_Selected extract_

=== Section Start ===

The Truth About Ed Kemper's First Murders

Edmund "Ed" Kemper was known as the co-ed killer for killing several young female college students in and around Santa Cruz, California, in the early 1970s. Yet four of his other known victims were not co-eds at all. In fact, around the time he preyed on college students, whom he often decapitated, having sex with the corpses and keeping the head as mementos, he also killed his mother in a similar fashion. 

Specifically, he killed his mother with a claw hammer, cut off her head and hands, put her vocal cords in the garbage disposal, and used her severed head for dart practice, according to an interview with Kemper posted on YouTube. After mutilating his mother, he killed her friend by strangling her, per Psychology Today. Kemper then called police to tell them of his crimes. He was 24-years-old. 

But Kemper had committed murder before all of that. He even spent five years in a maximum-security psychiatric hospital for convicts after killing his paternal grandparents when he was 15-years-old. 

Ed Kemper killed his grandparents after they took away his gun

It was because of his troubled relationship with his mother that he ended up living with his grandparents on their farm in North Fork, CA. According to Psychology Today, his mother, Clarnell, was an alcoholic who often forced Kemper to stay alone in the basement at night. At 14 he ran away to try to live with his father, but his dad rejected him and the unwanted child was sent to live with his grandparents, Ed Kemper Sr. and his wife, Maude.

=== Section End ===

_Required action_
Set down the passage of the article on Ed Kemper's first murders that lies between "The Truth About" and "a similar fashion.", inclusive, without changing a word. The data that follows the text is not required for any of the work here.

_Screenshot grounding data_
=== Section Start ===

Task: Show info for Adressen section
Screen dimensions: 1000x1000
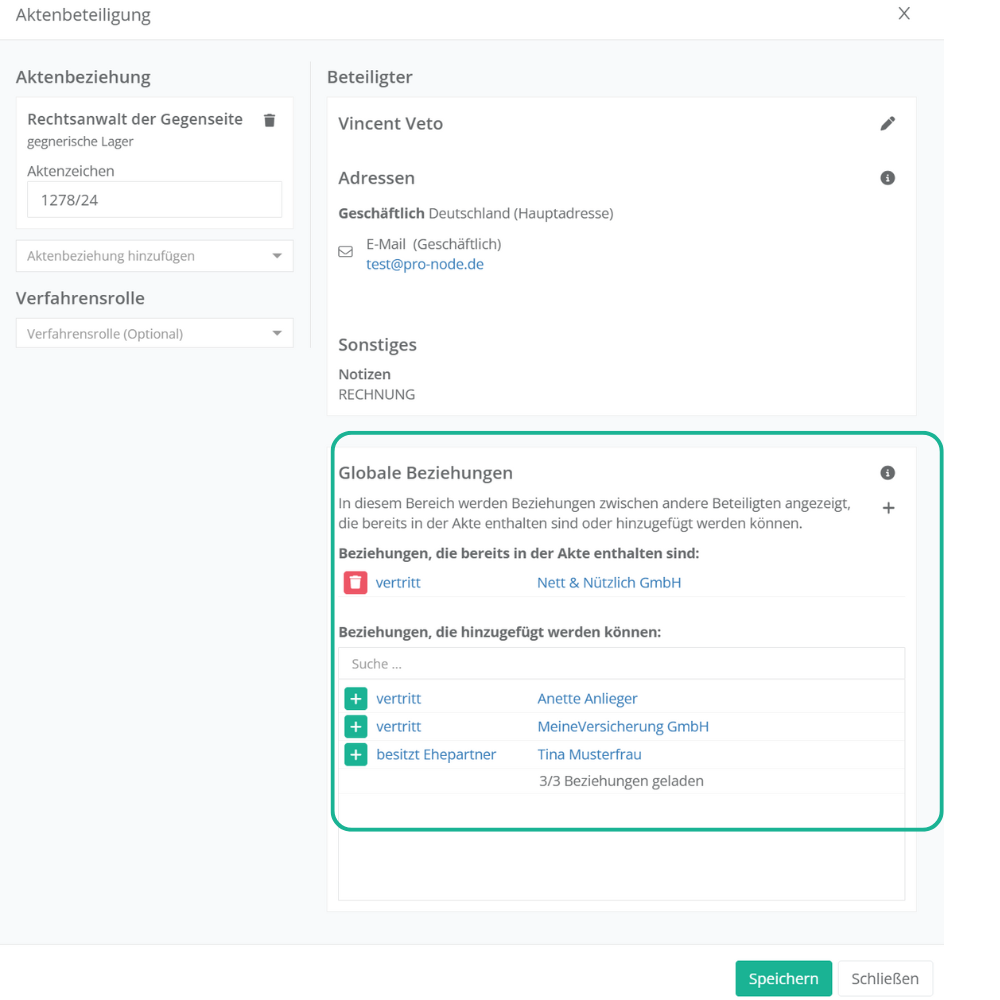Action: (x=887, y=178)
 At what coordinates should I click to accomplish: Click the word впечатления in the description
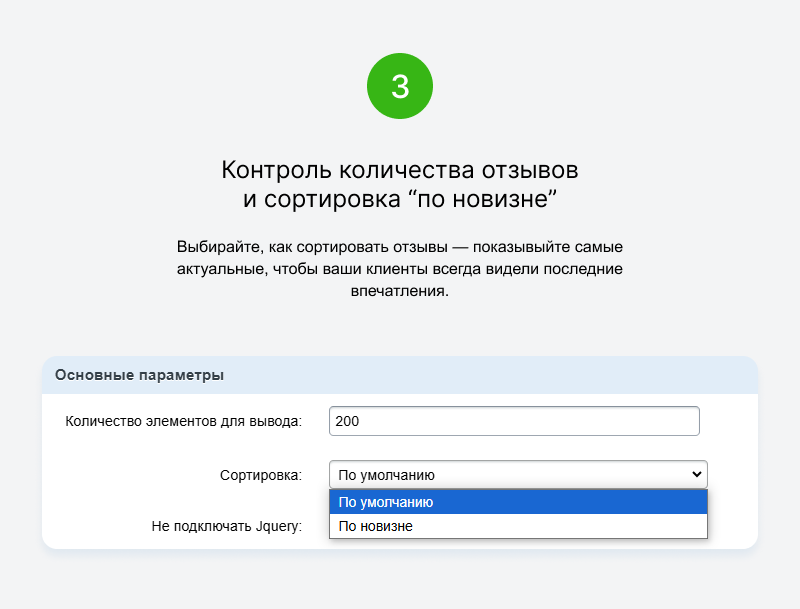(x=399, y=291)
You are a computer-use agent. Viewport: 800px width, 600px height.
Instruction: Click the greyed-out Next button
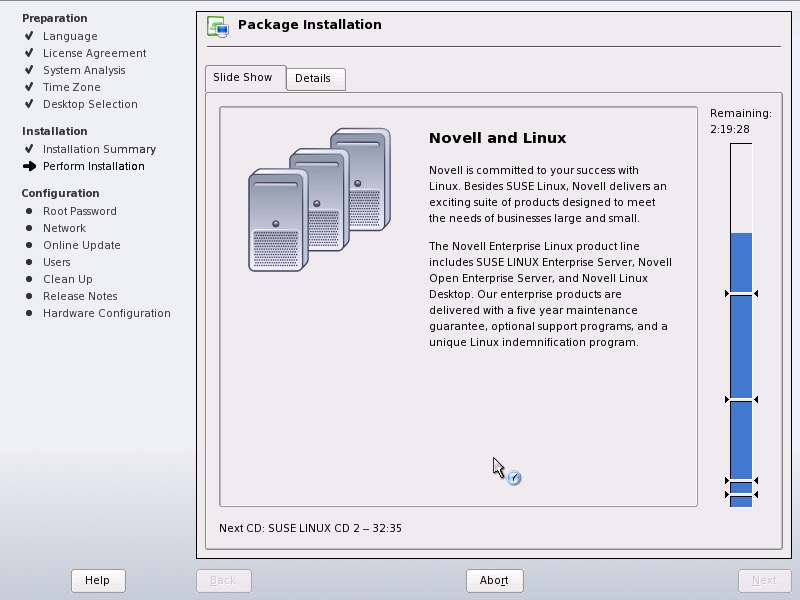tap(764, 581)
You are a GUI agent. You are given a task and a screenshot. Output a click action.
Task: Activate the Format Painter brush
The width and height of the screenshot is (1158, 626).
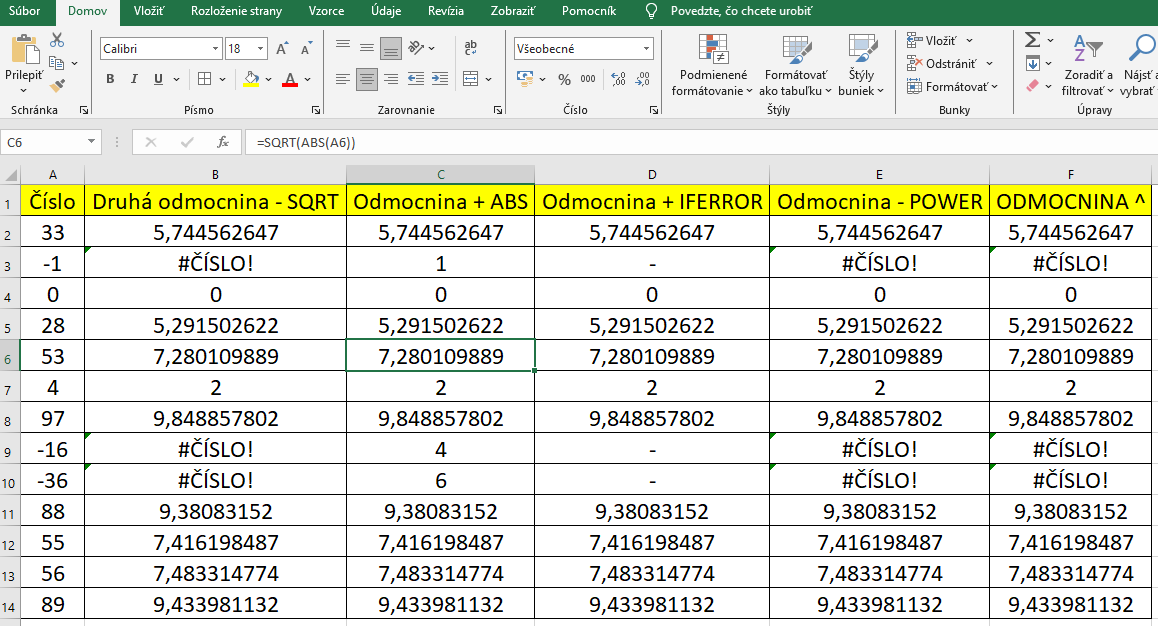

=== Section End ===

_Answer to this task_
The Truth About Ed Kemper's First Murders

Edmund "Ed" Kemper was known as the co-ed killer for killing several young female college students in and around Santa Cruz, California, in the early 1970s. Yet four of his other known victims were not co-eds at all. In fact, around the time he preyed on college students, whom he often decapitated, having sex with the corpses and keeping the head as mementos, he also killed his mother in a similar fashion.